Prosecutors also said they recovered the document involved in an incident in which Trump, bragged about a “plan of attack” against another country in an interview at his New Jersey golf resort.

According to the indictment, Trump explained the document was highly classified. Nobody else in the room had the authority to examine it, Smith wrote.


FACTBOX-The new charges in the Trump classified documents case

DELETING SECURITY FOOTAGE

The new indictment charges Trump, his co-defendant and valet Nauta and a third Trump employee, De Oliveira, with attempting to delete security footage at Mar-a-Lago after they were sent a grand jury subpoena for the videos in June 2022.

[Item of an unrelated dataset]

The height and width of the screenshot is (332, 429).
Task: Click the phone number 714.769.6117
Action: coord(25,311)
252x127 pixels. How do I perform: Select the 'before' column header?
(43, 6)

Prosecutors allege that De Oliveira told another employee that “the boss” wanted a server containing security footage to be deleted. After the employee said they did not know how and believed they didn’t have the right to, De Oliveira allegedly asked, “what are we going to do?”

The indictment claims that Trump called De Oliveira before and after the incident, and that Nauta and De Oliveira were also in touch.

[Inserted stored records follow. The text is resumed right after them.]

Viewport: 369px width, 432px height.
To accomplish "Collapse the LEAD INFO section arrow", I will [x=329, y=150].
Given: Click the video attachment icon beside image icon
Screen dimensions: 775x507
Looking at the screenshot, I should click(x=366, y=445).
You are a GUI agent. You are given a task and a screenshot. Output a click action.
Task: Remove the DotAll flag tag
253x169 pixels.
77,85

Prosecutors have charged Trump, Nauta and De Oliveira with obstruction over the attempt to delete the footage. The indictment also adds De Oliveira to an existing obstruction charge, claiming he conspired with Trump and Nauta to hide sensitive government documents.

FALSE STATEMENTS

Prosecutors have also charged De Oliveira with making false statements and representations in a voluntary FBI interview in January 2023.

De Oliveira told the FBI that he did not help move boxes at Mar-a-Lago. “Never saw nothing,” he said, despite having personally helped to move the boxes when they arrived at Mar-a-Lago in January 2021, according to the indictment.

UNLAWFUL RETENTION

The new indictment alleges Trump retained one more document containing national defense information than was listed in the original charges.

That document appears to be one that was described in the original indictment, in an incident where Trump bragged about a “plan of attack” against another country in an interview at his New Jersey golf resort. The former president then presented the document in the exchange with a writer, publisher and two Trump staffers who all lacked security clearances.

Trump is now charged with 32 counts of unlawful retention of national defense information.